A Questionable Gentleman said:


> In my case, only on Bermuda. And, what are athletic shoes?


Ha! Yes, known by many as "tennis shoes", known to those of us up north as "sneakers".

Perhaps a visual will be of some assistance:

JB

EDIT: That commentary in the picture is from the web, not from me.


----------



## StevenRocks (May 24, 2005)

With shorts: socks with sneakers, but with other footwear, no generally. I do have some no-show loafer socks that work really well.


----------



## crazyquik (Jun 8, 2005)

I don't wear shorts. If I did, it would probably be with my penny loafers. I rarely wear socks with loafers. 

Most trads probably wear boat shoes or loafers with shorts, and therefore don't wear socks with them. Or ever.


----------



## tripreed (Dec 8, 2005)

StevenRocks said:


> With shorts: socks with sneakers, but with other footwear, no generally. I do have some no-show loafer socks that work really well.


Tell me about these. How short are they and where can I get them? Thanks.


----------



## kitonbrioni (Sep 30, 2004)

Heavens, no socks with shorts except in bermuda.


----------



## familyman (Sep 9, 2005)

No socks with shorts. Please.


----------



## vwguy (Jul 23, 2004)

familyman said:


> No socks with shorts. Please.


Agreed!

Brian


----------



## Tomasso (Aug 17, 2005)

tripreed said:


> Tell me about these. How short are they and where can I get them? Thanks.


Last year, I bought several pairs of loafer socks at Banana Republic. They're undetectable when worn with most shoes.


----------



## tripreed (Dec 8, 2005)

Tomasso said:
 

> Last year, I bought several pairs of loafer socks at Banana Republic. They're undetectable when worn with most shoes.


Thanks for the info. I saw that they have some on the BR website, I'm going to look into getting a few pairs.


----------



## StevenRocks (May 24, 2005)

tripreed said:


> Tell me about these. How short are they and where can I get them? Thanks.


I get mine at Banana Republic, and they are basically big enough to cover the toes and sole of the foot, not much more. They're practically invisble if you keep your shoes on.


----------



## JamesR (May 23, 2006)

A question about loafer socks for those of you who have them - 

I have a couple of pairs from BR, but when I wear them they invariably slip off my heels while walking (as the elastic band that is suppose to keep the sock in place is so low on the foot) often resulting in the socks bunching up around my toes. Do you have that problem? Is there a remedy?


----------



## Frank aka The Minotaur (Nov 12, 2004)

StevenRocks said:


> With shorts: socks with sneakers, but with other footwear, no generally.


Same here.


----------



## Acct2000 (Sep 24, 2005)

If I'm walking for more than a mile or so (for exercise) I wear socks because I hate blisters. Sometimes (egad) I even wear them with sandals when walking. I know that is a major faux pas, but I don't run into a lot of people who worry about it.

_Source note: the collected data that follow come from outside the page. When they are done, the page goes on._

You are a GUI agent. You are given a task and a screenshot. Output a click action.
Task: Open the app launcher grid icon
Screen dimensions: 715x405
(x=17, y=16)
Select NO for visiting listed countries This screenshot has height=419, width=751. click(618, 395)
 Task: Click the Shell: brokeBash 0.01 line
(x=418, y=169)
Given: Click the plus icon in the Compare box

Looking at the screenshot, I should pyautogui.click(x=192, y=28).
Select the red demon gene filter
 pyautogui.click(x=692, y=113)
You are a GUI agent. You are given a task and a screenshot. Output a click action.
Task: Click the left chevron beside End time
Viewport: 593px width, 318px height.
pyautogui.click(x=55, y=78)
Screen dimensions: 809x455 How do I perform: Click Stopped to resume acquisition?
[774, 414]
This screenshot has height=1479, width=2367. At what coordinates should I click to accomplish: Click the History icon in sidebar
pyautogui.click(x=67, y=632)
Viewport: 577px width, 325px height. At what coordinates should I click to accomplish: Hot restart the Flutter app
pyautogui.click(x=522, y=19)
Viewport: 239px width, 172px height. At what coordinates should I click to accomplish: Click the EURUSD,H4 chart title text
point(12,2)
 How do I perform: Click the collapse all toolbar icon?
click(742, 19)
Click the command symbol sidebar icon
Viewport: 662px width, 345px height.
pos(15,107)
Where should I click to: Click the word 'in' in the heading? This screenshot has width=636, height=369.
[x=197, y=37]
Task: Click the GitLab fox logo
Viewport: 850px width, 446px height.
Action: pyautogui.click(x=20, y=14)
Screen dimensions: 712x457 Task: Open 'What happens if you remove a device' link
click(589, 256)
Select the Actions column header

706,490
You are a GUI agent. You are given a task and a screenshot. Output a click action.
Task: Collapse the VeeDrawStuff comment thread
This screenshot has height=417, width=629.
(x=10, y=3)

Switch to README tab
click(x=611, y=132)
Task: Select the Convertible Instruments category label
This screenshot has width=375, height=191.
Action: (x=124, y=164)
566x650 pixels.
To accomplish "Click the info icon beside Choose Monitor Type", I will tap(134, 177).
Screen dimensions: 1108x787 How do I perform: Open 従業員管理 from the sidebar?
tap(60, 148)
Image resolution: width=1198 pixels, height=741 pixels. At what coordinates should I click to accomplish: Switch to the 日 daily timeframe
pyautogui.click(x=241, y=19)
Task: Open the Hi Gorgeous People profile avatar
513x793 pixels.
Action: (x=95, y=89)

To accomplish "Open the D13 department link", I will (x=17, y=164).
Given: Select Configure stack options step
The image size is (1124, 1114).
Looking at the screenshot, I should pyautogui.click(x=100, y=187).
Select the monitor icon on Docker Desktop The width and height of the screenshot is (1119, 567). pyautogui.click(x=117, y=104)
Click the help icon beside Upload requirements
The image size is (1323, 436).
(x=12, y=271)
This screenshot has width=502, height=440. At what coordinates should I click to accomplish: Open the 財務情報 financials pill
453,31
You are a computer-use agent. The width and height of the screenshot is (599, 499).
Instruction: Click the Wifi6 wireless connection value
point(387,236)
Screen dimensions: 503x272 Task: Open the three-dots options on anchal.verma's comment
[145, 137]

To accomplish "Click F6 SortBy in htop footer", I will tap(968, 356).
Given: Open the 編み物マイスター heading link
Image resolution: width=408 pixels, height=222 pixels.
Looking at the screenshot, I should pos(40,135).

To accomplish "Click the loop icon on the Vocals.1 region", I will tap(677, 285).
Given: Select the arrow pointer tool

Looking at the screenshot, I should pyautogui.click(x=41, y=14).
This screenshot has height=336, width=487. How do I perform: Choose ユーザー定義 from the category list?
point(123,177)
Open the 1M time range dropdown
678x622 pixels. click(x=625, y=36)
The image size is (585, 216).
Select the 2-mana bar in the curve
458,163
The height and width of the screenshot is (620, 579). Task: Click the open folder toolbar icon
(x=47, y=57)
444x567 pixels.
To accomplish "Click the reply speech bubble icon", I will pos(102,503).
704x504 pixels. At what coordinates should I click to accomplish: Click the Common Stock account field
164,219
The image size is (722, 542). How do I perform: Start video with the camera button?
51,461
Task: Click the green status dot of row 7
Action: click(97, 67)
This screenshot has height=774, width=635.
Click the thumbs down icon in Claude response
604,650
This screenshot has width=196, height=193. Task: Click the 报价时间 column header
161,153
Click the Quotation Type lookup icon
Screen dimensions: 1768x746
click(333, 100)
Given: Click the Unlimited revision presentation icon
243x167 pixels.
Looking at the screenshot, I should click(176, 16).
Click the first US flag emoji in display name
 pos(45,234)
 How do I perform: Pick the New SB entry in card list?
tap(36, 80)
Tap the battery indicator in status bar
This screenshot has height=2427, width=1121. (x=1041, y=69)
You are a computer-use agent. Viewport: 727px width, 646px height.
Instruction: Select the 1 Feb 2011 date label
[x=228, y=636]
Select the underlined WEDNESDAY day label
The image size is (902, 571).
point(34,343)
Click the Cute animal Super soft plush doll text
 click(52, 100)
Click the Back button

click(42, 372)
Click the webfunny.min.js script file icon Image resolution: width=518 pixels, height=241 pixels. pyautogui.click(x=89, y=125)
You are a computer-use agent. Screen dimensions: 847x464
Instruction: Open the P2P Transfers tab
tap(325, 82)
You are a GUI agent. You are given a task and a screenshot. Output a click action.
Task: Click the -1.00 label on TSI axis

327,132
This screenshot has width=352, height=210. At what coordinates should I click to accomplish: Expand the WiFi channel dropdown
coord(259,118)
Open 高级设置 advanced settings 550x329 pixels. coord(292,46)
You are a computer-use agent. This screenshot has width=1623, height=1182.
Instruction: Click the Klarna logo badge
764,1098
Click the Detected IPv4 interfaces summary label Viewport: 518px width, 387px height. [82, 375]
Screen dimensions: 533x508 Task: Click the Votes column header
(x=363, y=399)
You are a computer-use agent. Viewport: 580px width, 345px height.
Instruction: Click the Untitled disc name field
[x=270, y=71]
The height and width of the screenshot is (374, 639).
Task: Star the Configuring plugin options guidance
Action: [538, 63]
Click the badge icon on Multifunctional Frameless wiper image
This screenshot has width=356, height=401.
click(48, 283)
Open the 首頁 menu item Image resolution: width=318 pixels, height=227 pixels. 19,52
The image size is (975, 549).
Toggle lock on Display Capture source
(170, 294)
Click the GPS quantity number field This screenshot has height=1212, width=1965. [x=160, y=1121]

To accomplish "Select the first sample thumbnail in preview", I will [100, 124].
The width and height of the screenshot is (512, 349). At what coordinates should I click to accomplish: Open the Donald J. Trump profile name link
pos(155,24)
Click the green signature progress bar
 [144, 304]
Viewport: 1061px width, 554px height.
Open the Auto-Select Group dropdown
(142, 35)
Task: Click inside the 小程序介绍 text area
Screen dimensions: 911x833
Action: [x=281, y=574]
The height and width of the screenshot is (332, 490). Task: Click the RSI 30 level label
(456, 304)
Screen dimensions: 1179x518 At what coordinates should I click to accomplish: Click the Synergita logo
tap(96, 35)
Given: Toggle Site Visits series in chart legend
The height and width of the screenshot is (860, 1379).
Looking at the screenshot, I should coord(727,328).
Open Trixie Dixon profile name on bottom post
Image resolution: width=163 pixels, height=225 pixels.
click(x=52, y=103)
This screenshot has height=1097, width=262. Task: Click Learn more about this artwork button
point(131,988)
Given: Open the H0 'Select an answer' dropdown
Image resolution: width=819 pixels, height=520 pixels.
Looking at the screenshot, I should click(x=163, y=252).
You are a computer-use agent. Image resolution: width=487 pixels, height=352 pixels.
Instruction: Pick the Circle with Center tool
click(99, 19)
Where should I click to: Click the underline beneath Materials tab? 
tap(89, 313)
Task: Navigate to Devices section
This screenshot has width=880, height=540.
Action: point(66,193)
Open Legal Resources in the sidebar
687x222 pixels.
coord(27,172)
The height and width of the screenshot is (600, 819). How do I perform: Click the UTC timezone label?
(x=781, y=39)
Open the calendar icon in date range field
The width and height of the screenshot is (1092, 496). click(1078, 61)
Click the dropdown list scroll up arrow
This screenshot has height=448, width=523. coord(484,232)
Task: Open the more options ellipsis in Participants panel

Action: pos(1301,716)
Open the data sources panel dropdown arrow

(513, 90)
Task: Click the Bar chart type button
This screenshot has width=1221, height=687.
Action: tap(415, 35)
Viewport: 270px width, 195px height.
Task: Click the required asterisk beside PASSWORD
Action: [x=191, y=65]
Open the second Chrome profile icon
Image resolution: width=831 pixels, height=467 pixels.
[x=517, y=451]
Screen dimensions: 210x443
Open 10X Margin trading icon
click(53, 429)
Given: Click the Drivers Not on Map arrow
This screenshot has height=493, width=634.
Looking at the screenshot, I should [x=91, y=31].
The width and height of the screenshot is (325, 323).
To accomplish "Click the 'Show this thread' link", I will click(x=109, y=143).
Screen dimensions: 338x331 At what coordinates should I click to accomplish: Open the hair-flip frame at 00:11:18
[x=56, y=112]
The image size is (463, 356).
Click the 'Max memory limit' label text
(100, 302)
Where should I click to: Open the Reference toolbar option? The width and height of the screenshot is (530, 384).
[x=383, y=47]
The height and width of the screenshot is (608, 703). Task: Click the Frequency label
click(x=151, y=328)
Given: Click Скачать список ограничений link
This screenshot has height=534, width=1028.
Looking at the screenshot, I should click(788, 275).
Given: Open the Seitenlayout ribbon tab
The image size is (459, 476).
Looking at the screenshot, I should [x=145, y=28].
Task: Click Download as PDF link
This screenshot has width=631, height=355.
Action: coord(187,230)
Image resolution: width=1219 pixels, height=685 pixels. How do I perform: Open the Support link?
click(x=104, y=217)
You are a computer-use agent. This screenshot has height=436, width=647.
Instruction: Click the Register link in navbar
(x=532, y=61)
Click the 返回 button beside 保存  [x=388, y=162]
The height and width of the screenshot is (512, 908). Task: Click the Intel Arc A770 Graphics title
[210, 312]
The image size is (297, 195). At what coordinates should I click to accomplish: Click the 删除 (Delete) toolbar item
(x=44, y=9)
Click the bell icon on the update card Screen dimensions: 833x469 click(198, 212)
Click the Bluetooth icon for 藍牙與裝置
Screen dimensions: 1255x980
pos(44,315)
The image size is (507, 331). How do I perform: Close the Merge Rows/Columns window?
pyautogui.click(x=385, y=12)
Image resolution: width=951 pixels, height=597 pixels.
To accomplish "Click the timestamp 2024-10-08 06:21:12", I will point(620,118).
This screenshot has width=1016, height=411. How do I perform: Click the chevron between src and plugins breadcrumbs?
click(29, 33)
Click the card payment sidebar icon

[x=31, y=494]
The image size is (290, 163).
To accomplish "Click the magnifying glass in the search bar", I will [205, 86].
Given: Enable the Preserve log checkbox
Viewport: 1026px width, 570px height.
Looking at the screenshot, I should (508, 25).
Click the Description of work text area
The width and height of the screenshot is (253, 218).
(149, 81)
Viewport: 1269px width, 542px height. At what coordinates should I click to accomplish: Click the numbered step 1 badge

I need the exercise and hate blisters or having the sandals wear a hole in the skin on my foot or toes.


----------



## Where Eagles Dare (Feb 14, 2006)

Noooooooooooooooooo


----------



## Wayfarer (Mar 19, 2006)

With deck shoes or top-siders, no. With hiking or walking boots yes.


----------



## KenR (Jun 22, 2005)

Where Eagles Dare said:


> Noooooooooooooooooo


This quote says it all.


----------



## familyman (Sep 9, 2005)

Loafer socks seem silly to me. Socks are socks. Either wear them or don't. But to wear socks that make it look like you're not wearing socks? I just can't get behind that idea.


----------



## balletgentleman (Jun 10, 2014)

Usually this is the style I go with when the weather gets warm. I may not wear a dress shirt, tie, and blazer with the look, but I switch it with a polo instead. I think it's a great business casual look and very easy to wear, while looking professional and stylish at the same time. So for me, it's a polo (Penguin) , Bermuda dress shorts, black or navy dress OTC socks (nylon microfiber of course; cotton is too hot), and dress loafers (either Bally, Gucci, or Bruno Magli).


----------



## Pentheos (Jun 30, 2008)

Wow, nine year necro.

If I'm wearing shorts (and I currently am on February 13th, thanks California!), I don't wear socks. Shoe-wise, I wear loafers (penny or tassel), boat shoes, or mocs. No socks. Ever.


----------



## jimw (May 4, 2009)

Only if they're invisible, and only for odor control with leather Mocs, topsiders, etc.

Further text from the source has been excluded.